DNS lookups taking too long.
 

Good Morning!

This investigation started with an Oracle installation saying "Dude, you're bad host lookups are taking more than 15000 ms!" A followup (accidental) test came about when the master DNS server got shut off for longer than the zone files' Expire time.

=== The questions:

1) Of the 12 test look ups of a known bad hostname, only one returned "Host badhost not found: 2(SERVFAIL)" which I believe is the appropriate response. Why might that be?

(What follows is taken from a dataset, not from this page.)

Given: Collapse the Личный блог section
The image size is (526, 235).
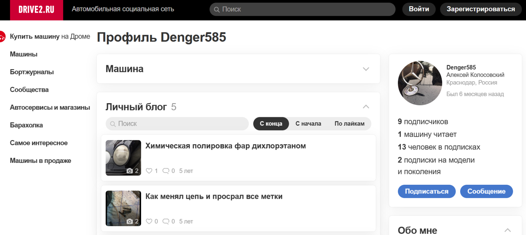Looking at the screenshot, I should (366, 107).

2) Adding "option timeout" and "option attempts" to /etc/resolv.conf on the client side don't appear to change look up times in any material way. How can I speed up the SERVFAIL or time out responses from the server side?

=== The tests:

Let's start with two bind DNS servers. Call them "master" and "slave."

Both are:
RHEL 5.4
bind-9.3.6-4.P1.el5_5.3
bind-chroot-9.3.6-4.P1.el5_5.3

They handle a test network of three subdomains and one subnet. This network doesn't have access to the outside world, but has some 200 hosts in the test net.

Aside from the master/slave zoning, named.conf is identical for both hosts. I can look in slave:/var/named/chroot/var/named/slaves/ and see good copies of the master's zone files.

Test a known good host with both DNS servers running.
Test a non-existant hostname with both servers running.
Shutdown "slave" and repeat all six tests.
Restart "slave" and stop "master." Re-run all six tests.

Are "goodhost" and "badhost" FQDN's ? .. and if so is the domain part wrong or the host part wrong for "badhost"?

goodhost and badhost are both simple host names. Goodhost exists in one of the three subdomains. Badhost is, literally, "badhost," and a hostname (so to speak) designed to fail.